*YOUR INSTRUCTIONS*:
Transcribe word for word each line from the one containing "The height and width of the screenshot is (300, 400)." to the final line of the data, both included. Skip the pictures.

*STORED DATA*:
******************************
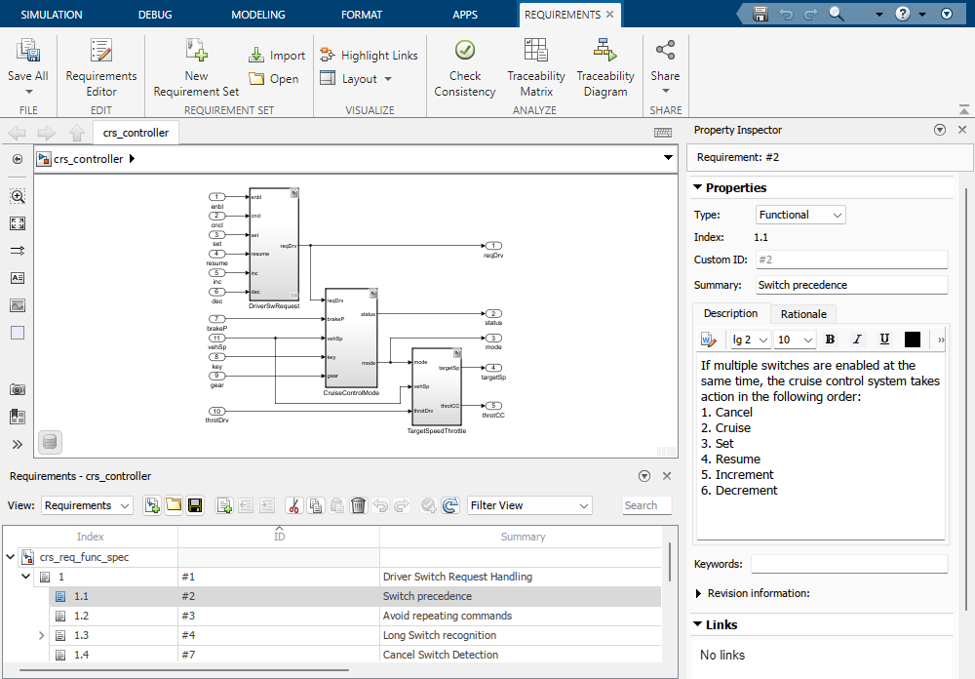Viewport: 975px width, 679px height.
Task: Click the Keywords input field
Action: [848, 564]
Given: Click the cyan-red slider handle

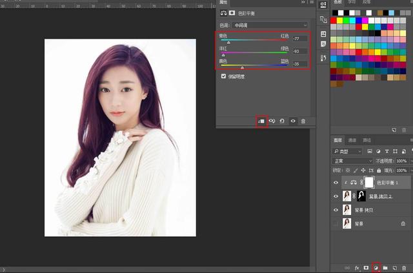Looking at the screenshot, I should [x=228, y=42].
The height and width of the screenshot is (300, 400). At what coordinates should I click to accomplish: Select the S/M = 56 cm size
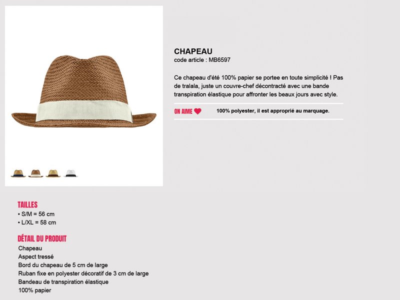tap(36, 214)
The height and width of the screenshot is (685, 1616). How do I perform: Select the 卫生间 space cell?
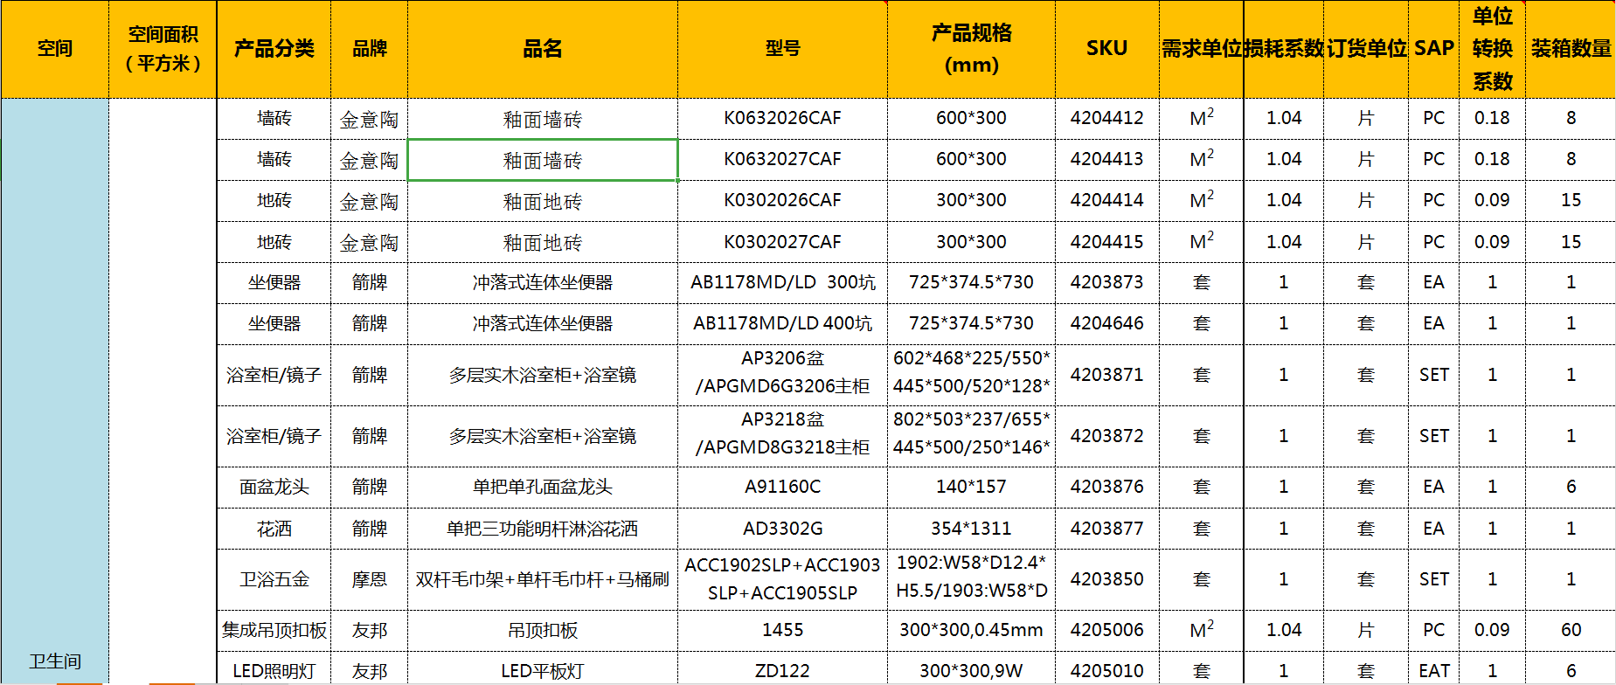coord(55,661)
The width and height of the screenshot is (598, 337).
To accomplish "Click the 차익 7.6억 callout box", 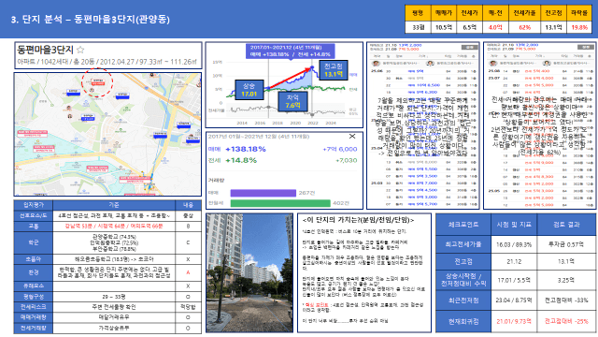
******************************
*REPLY*:
The height and width of the screenshot is (300, 400). At what coordinates should I click to accomplish: Select the S/M = 56 cm size
tap(36, 214)
The height and width of the screenshot is (685, 1616). How do I perform: Select the 卫生间 space cell?
coord(55,661)
The width and height of the screenshot is (598, 337).
To accomplish "Click the 차익 7.6억 callout box", 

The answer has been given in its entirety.